Hay dos personajes que, para bien o para mal, han influido ampliamente en la historia del cristianismo.
Uno se había enamorado de la buena noticia traída por Jesús hasta identificarse con ella.
El otro apenas ha sido tratado de refilón.
Uno llegó a santo, el otro a papa. El papa fue refractario al evangelio.
Hoy el santo es más actual que nuca y el papa es ignorado.
De hecho, mientras el humilde Juan, hijo de la señora Pica y Bernardone e Asís, conocido con el nombre e Francisco, está presente con su estilo de vida y con sus enseñanzas, ninguno se acuerda del belicoso Lotario, hijo de los condes de Segni, llegado a papa con el nombre de Inocencio III.
Los dos vivieron en la misma época y fueron hijos de la mentalidad y de la cultura de aquel tiempo.
Ambos leyeron el mismo evangelio y eligieron seguir a Jesús.
Pero los modos de manifestar este seguimiento son extremadamente diferentes.
Si todavía hoy se ora y se canta con las palabras de Francisco ("Alabado seas mi Señor..."), los escritos de Lotario, por suerte, se han olvidado.
Lotario escribió cuando todavía era cardenal El desprecio del mundo, libro que durante casi seis siglos fue un bestseller y formó, o mejor deformó, la espiritualidad cristiana. Francisco escribió sólo unas pocas, pero incisivas líneas todavía válidas.
Lotario, confundiendo su tétrico pesimismo con santas inspiraciones, escribió:
"El hombre es concebido de la sangre putrefacta por el ardor de la lujuria, y se puede decir que ya están junto a su cadáver los gusanos funestos.

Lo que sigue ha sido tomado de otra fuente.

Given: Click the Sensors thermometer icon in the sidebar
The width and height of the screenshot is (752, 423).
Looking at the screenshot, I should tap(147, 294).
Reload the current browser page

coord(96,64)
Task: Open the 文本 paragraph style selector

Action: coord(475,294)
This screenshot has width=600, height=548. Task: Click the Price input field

De vivo engendró lombrices y piojos, de muerto engendrará gusanos y moscas; de vivo ha creado estiércol y vómito, de muerto producirá pudredumbre y hedor; de vivo ha cebado a un solo hombre, de muerto cebará gusanos sin número... Felices aquellos que mueren antes de nacer y que antes de conocer la vida han probado la muerte... mientras vivimos morimos continuamente y dejaremos de ser muertos cuando acabemos de vivir, porque la vida mortal no es otra cosa que una muerte viviente.." (De cont. mundi. 3,4).
Según Lotario, cuando Jesús resucita a Lázaro llora "no porque Lázaro había muerto, sino más bien porque lo llamaba de la muerte a la miseria de la vida" (1,25).
Si para Lotario todo es horrible y fuente de llantos, para Francisco todo es bello y fuente de bendición: "Alabado seas mi Señor con todas tus criaturas... Tu eres santo, Señor Dios único, que haces cosas estupendas... Tú eres belleza..." (Cántico de las Criaturas y Alabanzas de Dios Altísimo).
Frente a los problemas de la época ambos respondieron con soluciones diferentes.
El Papa Inocencio III es el papa más poderoso del medievo, aquél que llevará hasta el culmen la concepción de la realeza papal, y el estado de la Iglesia a su máxima extensión.
Es él quien sueña que la Iglesia está a punto de derrumbarse, pero ésta será salvada por el hermano Francisco: "Ve, repara mi casa que, como ves, está toda en ruinas".
El papa pensó salvar la Iglesia anunciando la cuarta cruzada contra los sarracenos y convocó incluso un concilio (Lateranense IV) para definir aproximadamente unos setenta modos de hacer la "guerra santa" o bien cómo matar a los infieles del modo más eficaz (y nunca se mata con tanto gusto como cuando se asesina en nombre de Dios).
Francisco fue desarmado al sultán y se hizo su amigo.
Inocencio, hombre belicoso y violento, dio comienzo a la primera forma de Inquisición (la episcopal) y quemó en la hoguera a cuantos en la Iglesia no estaban de acuerdo con él. Tétrico en vida, su fin fue macabro.
Murió cuando estaba a punto de subir en su caballo con la espada en la mano para combatir a los enemigos y su cadáver, abandonado de todos y en avanzado estado de descomposición, fue despojado y robado por los ladrones en la catedral de Perugia.
Francisco, al acercarse la muerte, se hizo desvestir y poner desnudo en tierra y murió cantando un himno de alabanza, rodeado del amor de sus hermanos.
Un único Señor, un solo evangelio, dos respuestas diferentes, un solo santo.